“Lucien,” said David, “do you know what I have just received from Paris?” He drew a tiny volume from his pocket. “Listen!”
And David read, as a poet can read, first Andre de Chenier’s Idyll Neere, then Le Malade, following on with the Elegy on a Suicide, another elegy in the classic taste, and the last two Iambes.
“So that is Andre de Chenier!” Lucien exclaimed again and again. “It fills one with despair!” he cried for the third time, when David surrendered the book to him, unable to read further for emotion.—“A poet rediscovered by a poet!” said Lucien, reading the signature of the preface.
“After Chenier had written those poems, he thought that he had written nothing worth publishing,” added David.
Then Lucien in his turn read aloud the fragment of an epic called L’Aveugle and two or three of the Elegies, till, when he came upon the line—
If they know not bliss, is there happiness on earth?
He pressed the book to his lips, and tears came to the eyes of either, for the two friends were lovers and fellow-worshipers.
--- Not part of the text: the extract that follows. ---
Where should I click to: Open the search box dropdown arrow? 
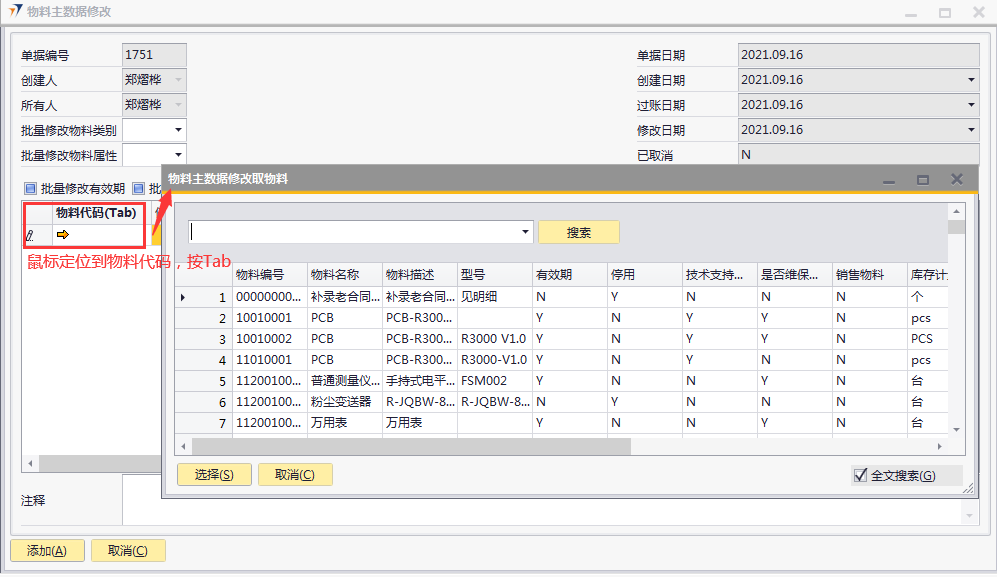click(x=526, y=232)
The vine-stems were changing color with the spring; covering the rifted, battered walls of the old house where squalid cracks were spreading in every direction, with fluted columns and knots and bas-reliefs and uncounted masterpieces of I know not what order of architecture, erected by fairy hands. Fancy had scattered flowers and crimson gems over the gloomy little yard, and Chenier’s Camille became for David the Eve whom he worshiped, for Lucien a great lady to whom he paid his homage. Poetry had shaken out her starry robe above the workshop where the “monkeys” and “bears” were grotesquely busy among types and presses. Five o’clock struck, but the friends felt neither hunger nor thirst; life had turned to a golden dream, and all the treasures of the world lay at their feet. Far away on the horizon lay the blue streak to which Hope points a finger in storm and stress; and a siren voice sounded in their ears, calling, “Come, spread your wings; through that streak of gold or silver or azure lies the sure way of escape from evil fortune!”
Just at that moment the low glass door of the workshop was opened, and out came Cerizet, an apprentice (David had brought the urchin from Paris). This youth introduced a stranger, who saluted the friends politely, and spoke to David.
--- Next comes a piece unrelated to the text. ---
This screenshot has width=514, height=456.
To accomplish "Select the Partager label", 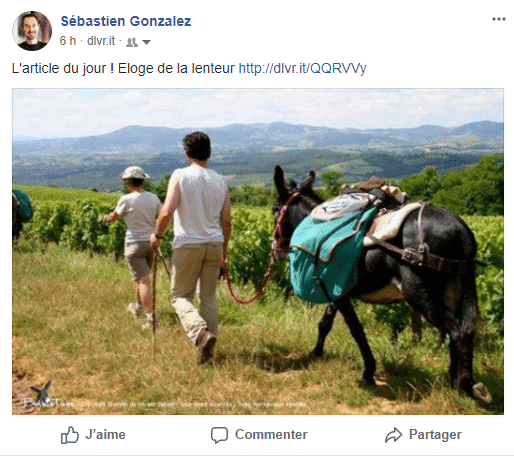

“This, sir, is a monograph which I am desirous of printing,” said he, drawing a huge package of manuscript from his pocket. “Will you oblige me with an estimate?”
“We do not undertake work on such a scale, sir,” David answered, without looking at the manuscript. “You had better see the Messieurs Cointet about it.”
“Still we have a very pretty type which might suit it,” put in Lucien, taking up the roll. “We must ask you to be kind enough, sir, to leave your commission with us and call again to-morrow, and we will give you an estimate.”